╭─ RECORD SET

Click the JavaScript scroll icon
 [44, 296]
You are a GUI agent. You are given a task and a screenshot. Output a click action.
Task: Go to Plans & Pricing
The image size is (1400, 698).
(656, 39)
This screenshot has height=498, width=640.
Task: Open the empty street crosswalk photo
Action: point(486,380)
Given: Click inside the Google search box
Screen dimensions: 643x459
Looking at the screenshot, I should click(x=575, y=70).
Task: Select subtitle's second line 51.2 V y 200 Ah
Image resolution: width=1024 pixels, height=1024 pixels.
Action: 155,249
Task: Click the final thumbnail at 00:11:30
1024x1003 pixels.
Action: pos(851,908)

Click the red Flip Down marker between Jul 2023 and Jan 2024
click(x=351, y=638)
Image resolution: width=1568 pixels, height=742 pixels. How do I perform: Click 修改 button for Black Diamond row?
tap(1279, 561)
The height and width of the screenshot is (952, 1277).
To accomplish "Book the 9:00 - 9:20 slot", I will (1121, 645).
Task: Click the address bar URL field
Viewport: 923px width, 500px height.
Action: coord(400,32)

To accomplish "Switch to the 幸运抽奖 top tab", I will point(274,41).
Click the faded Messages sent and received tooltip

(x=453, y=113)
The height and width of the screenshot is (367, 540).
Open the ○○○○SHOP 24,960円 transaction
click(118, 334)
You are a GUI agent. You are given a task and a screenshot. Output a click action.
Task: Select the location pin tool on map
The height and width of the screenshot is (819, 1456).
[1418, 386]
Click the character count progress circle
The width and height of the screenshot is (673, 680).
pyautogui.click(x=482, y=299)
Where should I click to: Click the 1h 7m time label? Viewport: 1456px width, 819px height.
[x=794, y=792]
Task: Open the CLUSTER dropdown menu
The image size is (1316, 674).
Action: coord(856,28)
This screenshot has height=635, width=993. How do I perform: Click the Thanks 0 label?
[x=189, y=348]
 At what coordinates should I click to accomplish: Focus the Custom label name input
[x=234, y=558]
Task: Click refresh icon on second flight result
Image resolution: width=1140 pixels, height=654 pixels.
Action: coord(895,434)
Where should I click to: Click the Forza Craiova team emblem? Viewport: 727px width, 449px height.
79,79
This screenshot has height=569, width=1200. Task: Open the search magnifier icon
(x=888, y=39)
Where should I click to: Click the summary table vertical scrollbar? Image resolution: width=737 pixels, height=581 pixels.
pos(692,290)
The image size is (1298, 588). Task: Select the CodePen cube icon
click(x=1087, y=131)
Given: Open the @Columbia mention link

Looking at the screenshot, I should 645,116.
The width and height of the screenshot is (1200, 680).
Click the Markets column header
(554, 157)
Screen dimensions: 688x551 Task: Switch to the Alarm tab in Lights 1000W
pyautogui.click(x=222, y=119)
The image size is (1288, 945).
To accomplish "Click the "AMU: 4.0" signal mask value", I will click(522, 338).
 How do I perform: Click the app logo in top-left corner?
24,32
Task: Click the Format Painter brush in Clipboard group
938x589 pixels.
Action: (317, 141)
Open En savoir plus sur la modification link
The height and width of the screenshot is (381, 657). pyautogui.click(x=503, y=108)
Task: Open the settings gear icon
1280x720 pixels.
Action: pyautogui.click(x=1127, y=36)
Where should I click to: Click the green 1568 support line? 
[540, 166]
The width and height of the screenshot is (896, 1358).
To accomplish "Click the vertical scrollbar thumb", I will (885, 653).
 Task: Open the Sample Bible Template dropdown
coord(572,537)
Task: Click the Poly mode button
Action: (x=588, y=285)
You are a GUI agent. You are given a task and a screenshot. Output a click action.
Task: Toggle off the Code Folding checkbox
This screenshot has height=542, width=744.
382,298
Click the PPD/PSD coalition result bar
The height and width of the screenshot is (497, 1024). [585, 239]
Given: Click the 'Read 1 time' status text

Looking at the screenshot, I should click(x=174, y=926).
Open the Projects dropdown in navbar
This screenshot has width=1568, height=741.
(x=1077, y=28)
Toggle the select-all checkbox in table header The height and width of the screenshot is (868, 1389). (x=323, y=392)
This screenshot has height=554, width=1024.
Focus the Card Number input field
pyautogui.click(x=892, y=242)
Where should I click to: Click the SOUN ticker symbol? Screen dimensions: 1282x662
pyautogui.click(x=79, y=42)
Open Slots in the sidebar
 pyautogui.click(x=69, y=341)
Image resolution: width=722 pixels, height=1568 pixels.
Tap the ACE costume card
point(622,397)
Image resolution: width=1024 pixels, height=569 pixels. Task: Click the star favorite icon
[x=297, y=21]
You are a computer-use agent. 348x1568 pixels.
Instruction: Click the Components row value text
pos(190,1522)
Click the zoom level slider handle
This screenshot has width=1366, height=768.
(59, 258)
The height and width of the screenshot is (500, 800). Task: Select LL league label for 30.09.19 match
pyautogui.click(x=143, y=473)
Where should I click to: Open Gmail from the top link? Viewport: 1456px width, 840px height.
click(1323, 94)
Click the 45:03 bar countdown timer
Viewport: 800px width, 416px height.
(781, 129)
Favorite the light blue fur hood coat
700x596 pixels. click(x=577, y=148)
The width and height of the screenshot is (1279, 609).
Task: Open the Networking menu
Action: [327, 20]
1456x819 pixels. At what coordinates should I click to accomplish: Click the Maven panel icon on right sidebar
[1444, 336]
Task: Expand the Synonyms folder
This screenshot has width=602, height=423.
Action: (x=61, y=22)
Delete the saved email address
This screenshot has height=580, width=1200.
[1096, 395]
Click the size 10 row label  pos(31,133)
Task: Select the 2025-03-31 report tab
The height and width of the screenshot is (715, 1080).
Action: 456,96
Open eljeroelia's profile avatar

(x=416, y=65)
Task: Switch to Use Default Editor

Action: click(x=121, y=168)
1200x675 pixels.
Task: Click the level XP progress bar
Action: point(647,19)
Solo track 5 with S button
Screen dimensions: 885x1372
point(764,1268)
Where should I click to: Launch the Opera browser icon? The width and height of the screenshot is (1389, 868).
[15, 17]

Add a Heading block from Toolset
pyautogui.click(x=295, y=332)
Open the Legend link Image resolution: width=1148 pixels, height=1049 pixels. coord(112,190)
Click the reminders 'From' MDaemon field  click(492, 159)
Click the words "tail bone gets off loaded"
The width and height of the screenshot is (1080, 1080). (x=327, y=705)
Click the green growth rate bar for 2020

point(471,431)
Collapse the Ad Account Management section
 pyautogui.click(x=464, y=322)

╰─

Count the lines in the rows above that contain the word "will", and give only the number.

4